[PATCH] Don't invalidate string length cache when not needed

Marek Polacek polacek@redhat.com
Thu May 16 16:44:00 GMT 2013


On Thu, May 16, 2013 at 04:28:19PM +0200, Jakub Jelinek wrote:
> On Thu, May 16, 2013 at 04:18:27PM +0200, Jakub Jelinek wrote:
> > As q could point to p, if we didn't do what your patch does on the p[0] = 'X';
> > store, then we'd need to invalidate the recorded length of the q string.
> > Similarly if there is p[0] = '\0' or p[0] = var.
> 
> Ah, another thing while we are at it.
> For p[0] = '\0'; case when p[0] is known to be '\0' already, we
> remove it if:
>               /* When storing '\0', the store can be removed
>                  if we know it has been stored in the current function.  */
>               if (!stmt_could_throw_p (stmt) && si->writable)
> (and in that case don't invalidate anything either).  But the above
> condition is false, we set si->writable (correct) and si->dont_invalidate,
> while we could do instead of that the same what you do for non-zero store to
> non-zero location, i.e. gsi_next (gsi); return false;.
> Perhaps a testcase for that is:
> size_t
> bar (char *p, char *r)
> {
>   size_t len1 = strlen (r);
>   char *q = strchr (p, '\0');
>   *q = '\0';
>   return len1 - strlen (r); // This strlen should be optimized into len1.
> }
> 
> strlen (q) should be known to be zero at that point, but si->writable should
> be false, we don't know if p doesn't point say into .rodata, and
> stmt_could_throw_p probably should return true too.

Nice, thanks!  In the patch below I hopefully addressed all the
issues; I also set si->writable to false, but we can't return true in
the stmt_could_throw_p case.  So, how does it look now?

Regtested/bootstrapped on x86_64-linux.

2013-05-16  Marek Polacek  <polacek@redhat.com>

	* tree-ssa-strlen.c (handle_char_store): Don't invalidate
	cached length when doing non-zero store of storing '\0' to
	'\0', don't mark string as writable.

### EXCERPTED RECORDS
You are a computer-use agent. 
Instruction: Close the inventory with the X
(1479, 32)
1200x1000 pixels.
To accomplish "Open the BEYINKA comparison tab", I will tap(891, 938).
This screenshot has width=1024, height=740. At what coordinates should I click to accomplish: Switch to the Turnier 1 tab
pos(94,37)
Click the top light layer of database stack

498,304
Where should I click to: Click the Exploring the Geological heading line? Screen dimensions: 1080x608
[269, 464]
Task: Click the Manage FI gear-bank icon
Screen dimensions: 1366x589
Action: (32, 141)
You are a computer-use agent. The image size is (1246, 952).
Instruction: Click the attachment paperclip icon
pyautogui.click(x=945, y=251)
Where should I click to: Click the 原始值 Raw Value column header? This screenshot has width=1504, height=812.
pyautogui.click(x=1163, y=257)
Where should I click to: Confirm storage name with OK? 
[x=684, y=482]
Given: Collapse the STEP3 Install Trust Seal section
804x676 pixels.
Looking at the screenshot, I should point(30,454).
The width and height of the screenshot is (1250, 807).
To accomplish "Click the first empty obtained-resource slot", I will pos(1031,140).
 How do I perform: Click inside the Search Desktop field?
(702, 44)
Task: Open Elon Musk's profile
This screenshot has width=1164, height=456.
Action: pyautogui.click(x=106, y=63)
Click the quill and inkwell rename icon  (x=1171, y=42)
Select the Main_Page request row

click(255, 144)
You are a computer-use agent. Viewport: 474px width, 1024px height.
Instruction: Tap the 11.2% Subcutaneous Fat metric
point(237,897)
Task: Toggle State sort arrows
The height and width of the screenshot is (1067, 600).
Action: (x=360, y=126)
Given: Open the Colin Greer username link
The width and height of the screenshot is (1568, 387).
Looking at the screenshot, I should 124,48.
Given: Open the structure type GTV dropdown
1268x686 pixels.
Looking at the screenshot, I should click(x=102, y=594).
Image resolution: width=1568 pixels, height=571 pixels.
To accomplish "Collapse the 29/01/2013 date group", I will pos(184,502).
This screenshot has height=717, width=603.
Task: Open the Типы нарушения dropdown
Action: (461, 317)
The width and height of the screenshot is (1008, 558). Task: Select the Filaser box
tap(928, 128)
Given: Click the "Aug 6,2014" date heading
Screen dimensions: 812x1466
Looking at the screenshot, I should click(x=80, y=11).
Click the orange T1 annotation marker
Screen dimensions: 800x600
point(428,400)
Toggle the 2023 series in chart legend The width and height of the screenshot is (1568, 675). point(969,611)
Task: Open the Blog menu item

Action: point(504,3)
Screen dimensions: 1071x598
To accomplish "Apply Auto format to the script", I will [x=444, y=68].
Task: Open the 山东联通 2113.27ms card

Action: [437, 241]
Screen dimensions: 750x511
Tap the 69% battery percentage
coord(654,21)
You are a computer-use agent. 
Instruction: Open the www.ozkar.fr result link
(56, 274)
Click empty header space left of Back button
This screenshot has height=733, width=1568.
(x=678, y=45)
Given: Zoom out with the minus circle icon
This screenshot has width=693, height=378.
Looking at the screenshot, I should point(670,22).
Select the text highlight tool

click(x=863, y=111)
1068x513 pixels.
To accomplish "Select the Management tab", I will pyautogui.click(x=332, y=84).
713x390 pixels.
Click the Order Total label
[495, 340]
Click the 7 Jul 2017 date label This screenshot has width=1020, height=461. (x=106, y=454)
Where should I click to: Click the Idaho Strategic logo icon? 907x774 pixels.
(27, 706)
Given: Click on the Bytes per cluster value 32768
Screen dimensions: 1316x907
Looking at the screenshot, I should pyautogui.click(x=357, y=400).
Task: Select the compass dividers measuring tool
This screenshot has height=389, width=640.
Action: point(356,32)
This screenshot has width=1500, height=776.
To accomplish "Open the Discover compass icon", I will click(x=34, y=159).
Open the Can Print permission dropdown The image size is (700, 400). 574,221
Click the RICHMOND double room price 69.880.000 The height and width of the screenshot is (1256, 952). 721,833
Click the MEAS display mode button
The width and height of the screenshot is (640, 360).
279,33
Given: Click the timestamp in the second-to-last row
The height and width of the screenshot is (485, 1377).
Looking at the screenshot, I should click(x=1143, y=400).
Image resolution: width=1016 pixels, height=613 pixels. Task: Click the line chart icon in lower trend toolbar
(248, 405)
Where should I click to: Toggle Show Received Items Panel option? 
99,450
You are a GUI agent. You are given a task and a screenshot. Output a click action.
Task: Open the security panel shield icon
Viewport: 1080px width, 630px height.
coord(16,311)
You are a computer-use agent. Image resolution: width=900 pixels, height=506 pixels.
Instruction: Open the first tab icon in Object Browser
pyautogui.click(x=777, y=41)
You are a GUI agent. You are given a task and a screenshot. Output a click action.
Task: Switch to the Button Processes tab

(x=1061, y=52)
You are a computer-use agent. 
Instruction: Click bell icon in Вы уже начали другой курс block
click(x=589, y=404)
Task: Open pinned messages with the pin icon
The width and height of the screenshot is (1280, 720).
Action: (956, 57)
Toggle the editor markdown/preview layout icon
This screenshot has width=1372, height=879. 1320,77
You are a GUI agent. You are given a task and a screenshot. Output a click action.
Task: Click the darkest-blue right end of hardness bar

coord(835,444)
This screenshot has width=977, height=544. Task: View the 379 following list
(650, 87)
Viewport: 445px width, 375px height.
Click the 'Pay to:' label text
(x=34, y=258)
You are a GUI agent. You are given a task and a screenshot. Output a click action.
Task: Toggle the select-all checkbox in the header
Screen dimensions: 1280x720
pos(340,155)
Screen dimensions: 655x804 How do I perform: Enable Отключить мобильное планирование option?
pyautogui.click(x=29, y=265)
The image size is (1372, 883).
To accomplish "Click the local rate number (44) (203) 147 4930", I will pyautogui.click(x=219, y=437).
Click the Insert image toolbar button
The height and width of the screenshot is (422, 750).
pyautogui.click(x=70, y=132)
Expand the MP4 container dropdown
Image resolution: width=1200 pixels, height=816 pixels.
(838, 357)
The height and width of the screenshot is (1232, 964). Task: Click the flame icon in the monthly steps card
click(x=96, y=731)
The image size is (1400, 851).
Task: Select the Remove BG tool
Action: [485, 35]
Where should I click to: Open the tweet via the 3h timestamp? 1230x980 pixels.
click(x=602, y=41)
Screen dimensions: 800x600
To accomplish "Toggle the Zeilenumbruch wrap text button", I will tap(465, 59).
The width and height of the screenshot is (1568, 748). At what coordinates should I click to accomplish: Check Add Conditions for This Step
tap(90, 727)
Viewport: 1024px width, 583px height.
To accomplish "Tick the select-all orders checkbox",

### DIRECTIVE
Summarize the patch email on the string length cache in two sentences.

### THE RESULT
Replying to Jakub Jelinek, who pointed out that a '\0' store to a location already known to hold '\0' could skip invalidation even when the store can't be removed, Marek Polacek sends a revised patch that he says addresses the issues raised and was regtested and bootstrapped on x86_64-linux. According to its ChangeLog, handle_char_store in tree-ssa-strlen.c no longer invalidates the cached length for a non-zero store or for storing '\0' to '\0', and it doesn't mark the string as writable.